Consapevolezza di sé

Conosci te stesso,
Socrate

Quando ti prendono in giro tu reagisci aggredendo o scappando?

Sapresti definire quali sono i tuoi punti forti e punti deboli?

Cosa ti succede quando devi affrontare un esame, una verifica o un compito importante?

Cos'è

La consapevolezza di sé ha a che fare con CONOSCERE SE STESSI. Essere consapevoli significa saper identificare:

  • i propri punti di forza
  • le proprie aree deboli
  • il proprio modo di reagire di fronte alle situazioni,
  • le proprie preferenze (es. in quali situazioni sto bene e in quali non mi sento a mio agio?)
  • i propri desideri
  • i propri bisogni
  • le proprie emozioni

La CONSAPEVOLEZZA EMOTIVA è la base per una buona consapevolezza di sé e consiste nel saper riconoscere i segnali emotivi del proprio corpo e dare un nome alle emozioni che si provano e che ci "informano" sulle nostre preferenze, gusti e bisogni.

Perché svilupparla

Conoscere noi stessi ci permette di prevedere come affronteremo le varie situazioni che la vita ci porrà di fronte, andando incontro alla vita preparati, e quindi capaci di scegliere situazioni, comportamenti e atteggiamenti funzionali in base ai propri obiettivi.

ESEMPIO:

Un esempio molto immediato da cogliere e che ci viene spesso riportato come conquista dagli scolari è la gestione del tempo.

Se un ragazzo conosce le ore in cui sono più lucido durante la giornata, potrà utilizzarle per studiare organizzandosi al meglio, senza rinunciare per forza al divertimento, anzi utilizzandolo come risorsa per rigenerarsi.

Questo vale anche per gli adulti: sono più tranquilla che di sera? Allora, posso scegliere di gestire le situazioni più complesse in quell'orario, perché sono più lucida.

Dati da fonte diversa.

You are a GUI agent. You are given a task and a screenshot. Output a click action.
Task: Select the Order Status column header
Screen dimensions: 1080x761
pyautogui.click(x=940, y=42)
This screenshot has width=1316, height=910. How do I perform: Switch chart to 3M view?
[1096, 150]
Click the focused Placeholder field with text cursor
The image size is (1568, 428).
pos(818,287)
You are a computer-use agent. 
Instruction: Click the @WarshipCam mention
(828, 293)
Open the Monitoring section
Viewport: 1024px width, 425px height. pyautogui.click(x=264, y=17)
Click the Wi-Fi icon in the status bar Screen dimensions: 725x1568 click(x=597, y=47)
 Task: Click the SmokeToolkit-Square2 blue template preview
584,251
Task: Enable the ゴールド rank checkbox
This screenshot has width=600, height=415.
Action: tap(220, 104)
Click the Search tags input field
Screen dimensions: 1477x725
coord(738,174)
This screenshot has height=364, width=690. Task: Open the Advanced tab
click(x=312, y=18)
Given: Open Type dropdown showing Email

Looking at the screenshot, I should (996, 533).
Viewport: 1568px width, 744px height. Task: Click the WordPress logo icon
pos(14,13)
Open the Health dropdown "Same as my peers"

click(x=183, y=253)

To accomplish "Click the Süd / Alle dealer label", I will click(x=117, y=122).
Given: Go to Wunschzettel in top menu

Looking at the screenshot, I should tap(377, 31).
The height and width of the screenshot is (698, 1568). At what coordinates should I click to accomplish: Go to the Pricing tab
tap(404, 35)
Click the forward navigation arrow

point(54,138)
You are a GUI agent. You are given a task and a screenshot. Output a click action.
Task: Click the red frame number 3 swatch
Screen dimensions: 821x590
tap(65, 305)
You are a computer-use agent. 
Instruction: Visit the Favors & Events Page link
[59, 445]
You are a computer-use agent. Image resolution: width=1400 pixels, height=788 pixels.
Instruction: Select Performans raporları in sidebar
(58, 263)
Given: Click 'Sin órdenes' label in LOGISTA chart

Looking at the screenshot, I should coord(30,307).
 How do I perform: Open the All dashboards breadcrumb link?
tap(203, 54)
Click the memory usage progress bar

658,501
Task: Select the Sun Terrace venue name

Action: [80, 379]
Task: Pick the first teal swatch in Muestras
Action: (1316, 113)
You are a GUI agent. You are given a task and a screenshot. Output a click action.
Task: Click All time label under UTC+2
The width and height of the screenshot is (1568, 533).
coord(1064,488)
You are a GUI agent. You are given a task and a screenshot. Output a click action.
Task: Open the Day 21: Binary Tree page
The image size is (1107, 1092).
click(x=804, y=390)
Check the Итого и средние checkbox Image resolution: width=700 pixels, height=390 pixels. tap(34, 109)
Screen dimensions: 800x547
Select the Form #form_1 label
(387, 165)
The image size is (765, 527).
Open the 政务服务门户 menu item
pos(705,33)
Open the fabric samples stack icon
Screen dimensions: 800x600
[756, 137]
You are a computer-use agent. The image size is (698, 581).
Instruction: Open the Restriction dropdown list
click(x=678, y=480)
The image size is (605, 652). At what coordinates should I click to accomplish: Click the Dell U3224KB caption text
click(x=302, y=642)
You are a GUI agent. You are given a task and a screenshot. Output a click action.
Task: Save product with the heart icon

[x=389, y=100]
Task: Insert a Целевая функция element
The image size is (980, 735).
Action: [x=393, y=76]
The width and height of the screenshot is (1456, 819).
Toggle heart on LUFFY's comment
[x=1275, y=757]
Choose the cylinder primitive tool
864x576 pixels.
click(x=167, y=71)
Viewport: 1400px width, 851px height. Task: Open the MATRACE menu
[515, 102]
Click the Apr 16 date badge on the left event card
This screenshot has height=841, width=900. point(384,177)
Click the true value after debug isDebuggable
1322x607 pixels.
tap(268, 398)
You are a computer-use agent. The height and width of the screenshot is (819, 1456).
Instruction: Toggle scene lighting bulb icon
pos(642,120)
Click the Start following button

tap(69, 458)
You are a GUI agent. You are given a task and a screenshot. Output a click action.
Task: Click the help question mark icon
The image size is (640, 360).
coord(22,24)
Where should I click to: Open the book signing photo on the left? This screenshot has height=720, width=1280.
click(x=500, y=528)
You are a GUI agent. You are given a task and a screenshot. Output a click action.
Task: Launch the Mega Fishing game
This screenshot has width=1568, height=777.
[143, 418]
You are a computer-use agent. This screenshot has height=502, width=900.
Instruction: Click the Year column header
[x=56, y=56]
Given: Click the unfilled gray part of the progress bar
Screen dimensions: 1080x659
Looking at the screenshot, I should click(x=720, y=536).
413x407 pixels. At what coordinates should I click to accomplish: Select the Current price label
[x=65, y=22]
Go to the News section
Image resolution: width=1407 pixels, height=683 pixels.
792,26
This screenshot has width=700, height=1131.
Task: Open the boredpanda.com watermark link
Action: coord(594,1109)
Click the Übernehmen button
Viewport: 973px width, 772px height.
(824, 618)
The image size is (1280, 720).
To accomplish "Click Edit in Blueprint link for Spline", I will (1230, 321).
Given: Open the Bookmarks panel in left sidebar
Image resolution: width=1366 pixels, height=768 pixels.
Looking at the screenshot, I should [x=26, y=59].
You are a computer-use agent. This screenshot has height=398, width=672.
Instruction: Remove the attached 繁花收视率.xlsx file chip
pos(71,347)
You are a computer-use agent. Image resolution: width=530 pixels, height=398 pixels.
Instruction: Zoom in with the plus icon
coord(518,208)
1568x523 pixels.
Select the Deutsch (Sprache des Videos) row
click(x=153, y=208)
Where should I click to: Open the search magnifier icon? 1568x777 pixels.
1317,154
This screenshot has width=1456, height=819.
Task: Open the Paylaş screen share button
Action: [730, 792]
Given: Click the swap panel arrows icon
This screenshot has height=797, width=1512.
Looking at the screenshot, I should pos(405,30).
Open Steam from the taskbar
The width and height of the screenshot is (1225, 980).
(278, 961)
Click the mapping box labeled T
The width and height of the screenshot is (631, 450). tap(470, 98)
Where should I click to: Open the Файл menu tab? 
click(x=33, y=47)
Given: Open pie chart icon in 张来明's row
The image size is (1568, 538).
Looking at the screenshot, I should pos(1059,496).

Pensiamo adesso a tutte quelle persone, a volte genitori che non riescono a dire di no. Magari vi riconoscete in questa descrizione oppure conoscete qualcuno che corrisponda ad essa. Spesso a queste persone accade di descrivere gli altri, soprattutto i figli :-), come insistenti, invadenti e difficili da gestire; mentre nel momento in cui hanno l’opportunità di riconoscere questa caratteristica personale, "non riesco a dire NO a mio figlio", hanno l’opportunità di gestire le relazioni in modo differente e magari di cambiarle, se lo ritengono opportuno.

Come svilupparla

"Quando sei consapevole vedi il processo globale del pensiero e dell’azione ma ciò può accadere solo quando non ci sono condanne. Quando condanno qualcosa non lo comprendo, è un modo per evitare qualunque tipo di comprensione."

J. Krishnamurti

La consapevolezza nasce dall’osservazione, un’osservazione senza giudizio, pertanto è importante allenarsi ad osservare, ascoltare ed ascoltarsi partendo dalle percezioni dei nostri sensi:

  • Cosa vedo?
  • Cosa sento (udito)?
  • Cosa sento nel corpo (cinestesia, propriocezione)?

E ancora:

  • Quando è successo?
  • Chi era presente?
  • Dove mi trovavo?
  • È successo altre volte?
  • …..ecc…

La consapevolezza del proprio mondo interiore nel “qui e ora” può essere ascoltata facendosi queste 3 domande:

  • Cosa penso?
  • Cosa provo?
  • Cosa faccio?

Ma la consapevolezza riguarda anche la conoscenza dei propri comportamenti abituali (schemi):

  • Cosa penso/provo/faccio di solito quando… (si presenta una certa situazione)?
  • Quando… (si presenta una certa situazione)…allora io…

Pertanto la risposta alla domanda “Come sviluppare la propria consapevolezza di se stessi?” è: ASCOLTO PROFONDO ATTENTO E SENZA GIUDIZIO, pertanto in un momento in cui l’intensità delle emozioni è bassa (tranquillità, fastidio, turbamento) non alta (eccitazione, furia, preoccupazione, dolore).
Ma per arrivare a questa CONOSCENZA DI SE STESSI è necessario avere l’opportunità di osservare i propri gusti, i propri bisogni e desideri FIN DA PICCOLI, quindi mettiamo i nostri bambini in condizione di esprimere le proprie preferenze e scoprire se stessi.